What the task asks:
Give the data again word for word; drop the pictures.

Exercise materials:

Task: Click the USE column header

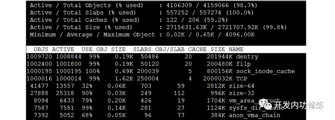Action: coord(87,49)
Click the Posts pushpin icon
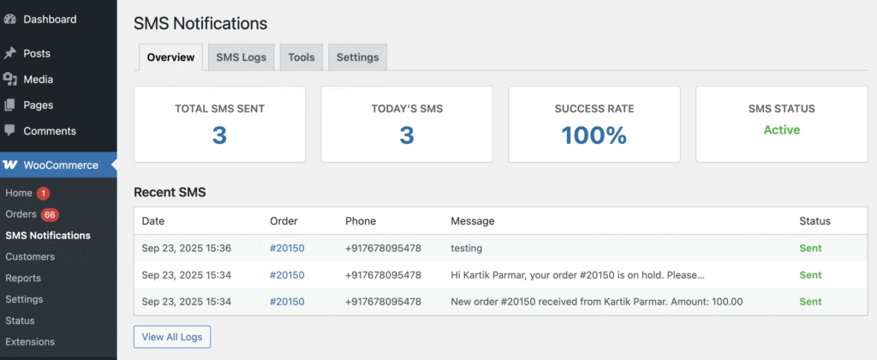This screenshot has height=360, width=877. 10,53
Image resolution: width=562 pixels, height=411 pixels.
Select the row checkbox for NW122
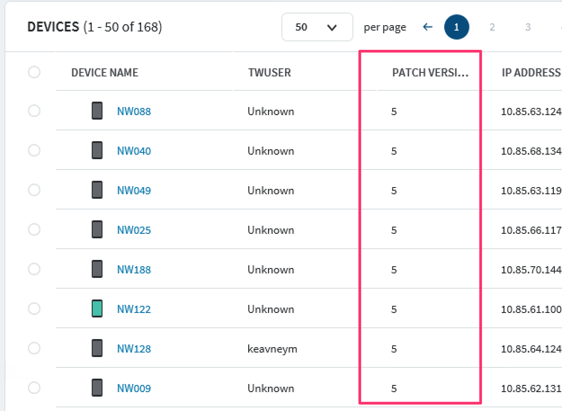coord(34,308)
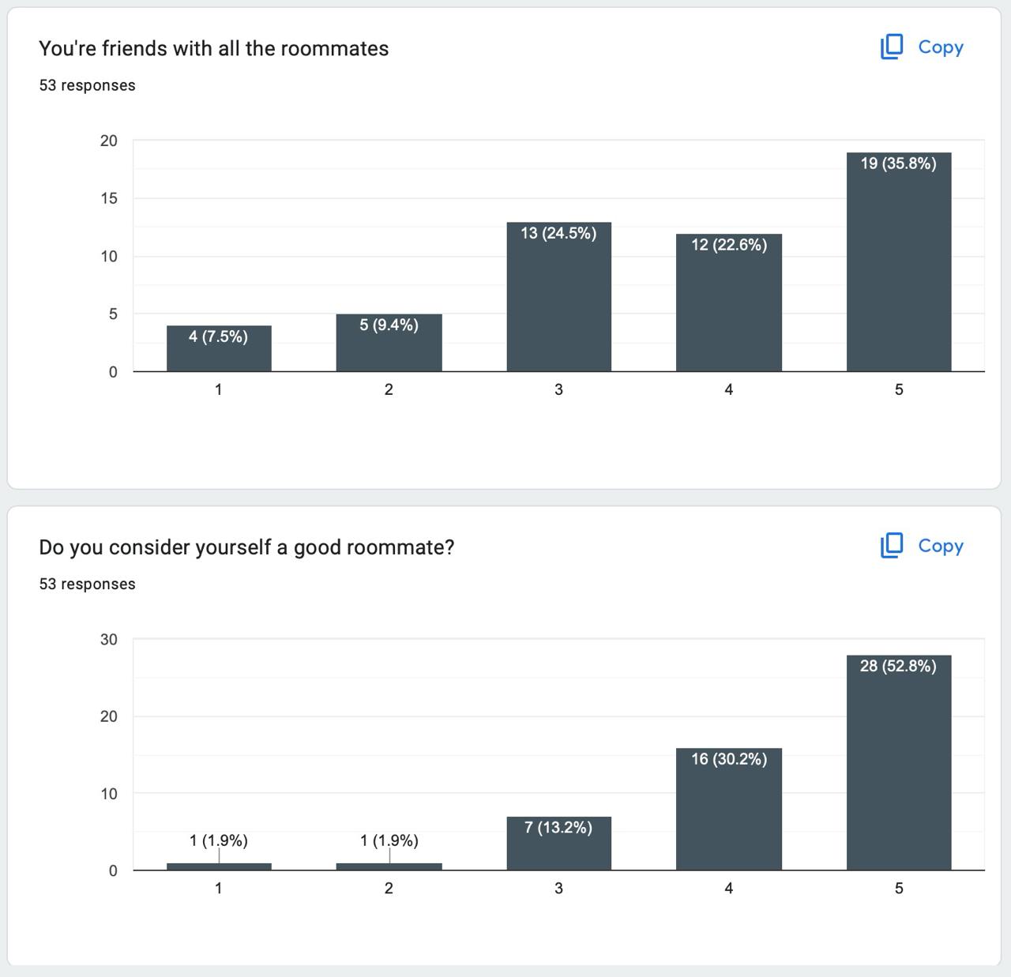Click the 7 (13.2%) bar
Screen dimensions: 1011x977
558,844
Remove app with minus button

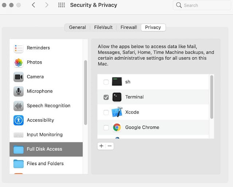pyautogui.click(x=110, y=146)
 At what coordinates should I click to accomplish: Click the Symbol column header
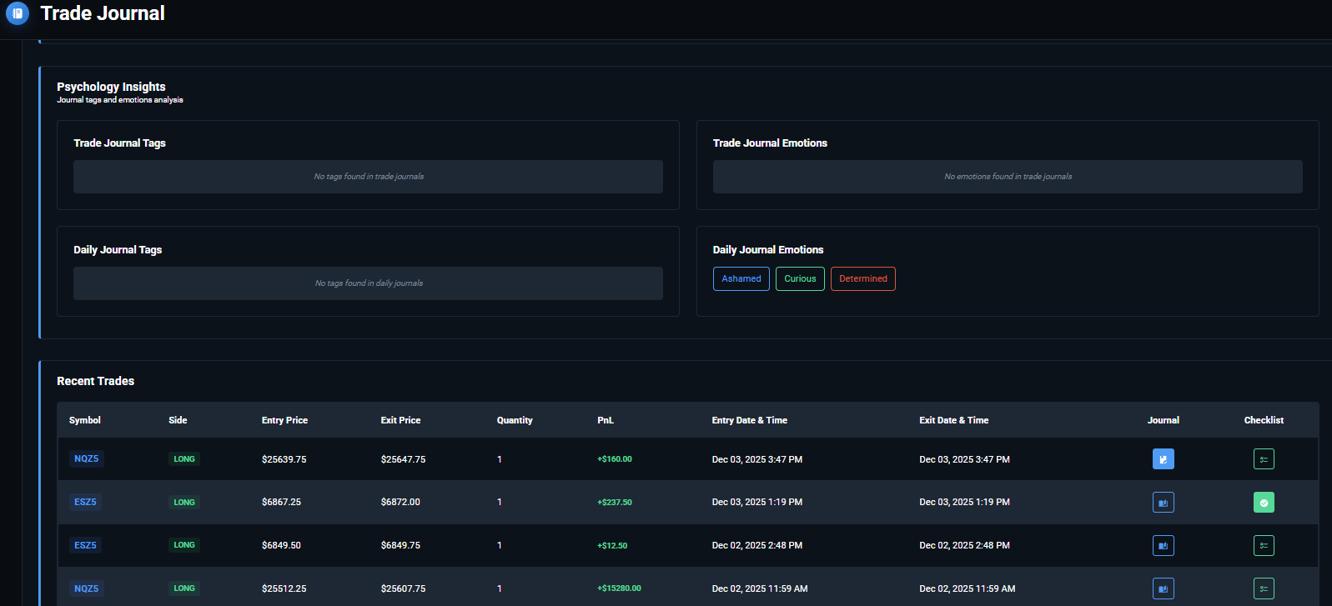[85, 420]
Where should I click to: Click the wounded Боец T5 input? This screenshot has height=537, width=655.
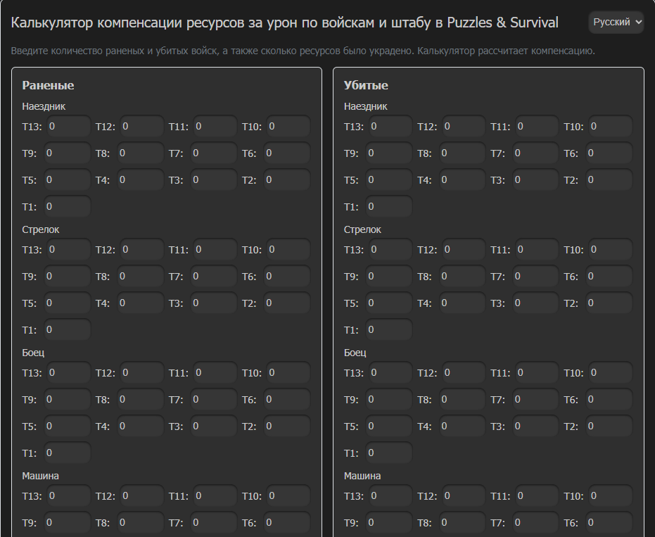(x=68, y=427)
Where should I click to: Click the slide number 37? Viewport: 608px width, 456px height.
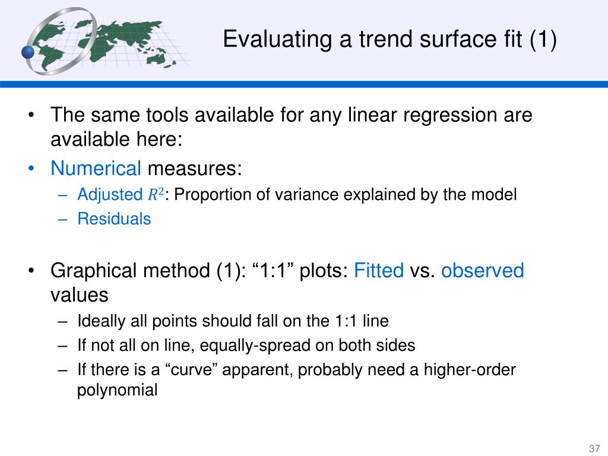(594, 448)
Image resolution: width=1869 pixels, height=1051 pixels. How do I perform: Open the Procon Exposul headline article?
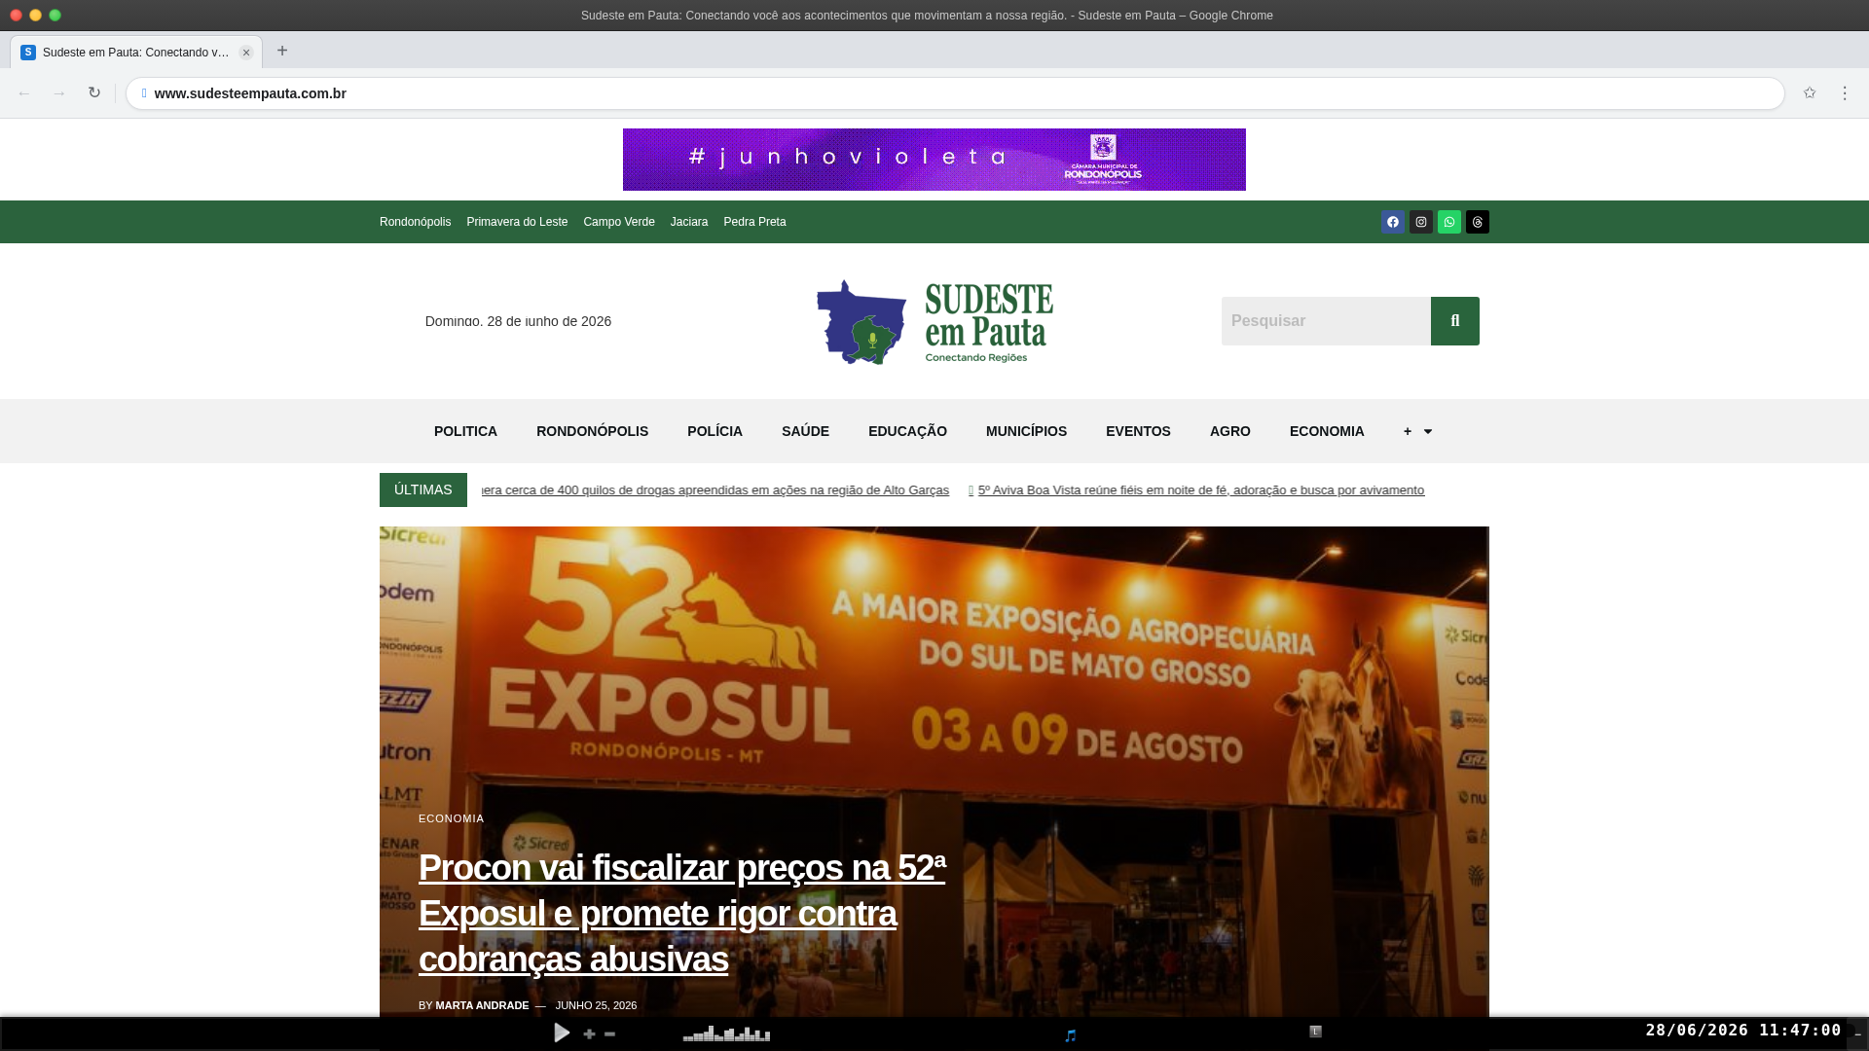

Solution to the exercise:
Task: Click the USE column header

Action: coord(87,49)
Click the Posts pushpin icon
This screenshot has height=360, width=877. 10,53
Image resolution: width=562 pixels, height=411 pixels.
Select the row checkbox for NW122
coord(34,308)
Click the 7 (13.2%) bar
Screen dimensions: 1011x977
558,844
Remove app with minus button

pyautogui.click(x=110, y=146)
 At what coordinates should I click to accomplish: Click the Symbol column header
[85, 420]
Where should I click to: Click the wounded Боец T5 input? This screenshot has height=537, width=655.
(x=68, y=427)
Where should I click to: Click the slide number 37? Viewport: 608px width, 456px height.
(594, 448)
Image resolution: width=1869 pixels, height=1051 pixels. How do I perform: Open the Procon Exposul headline article?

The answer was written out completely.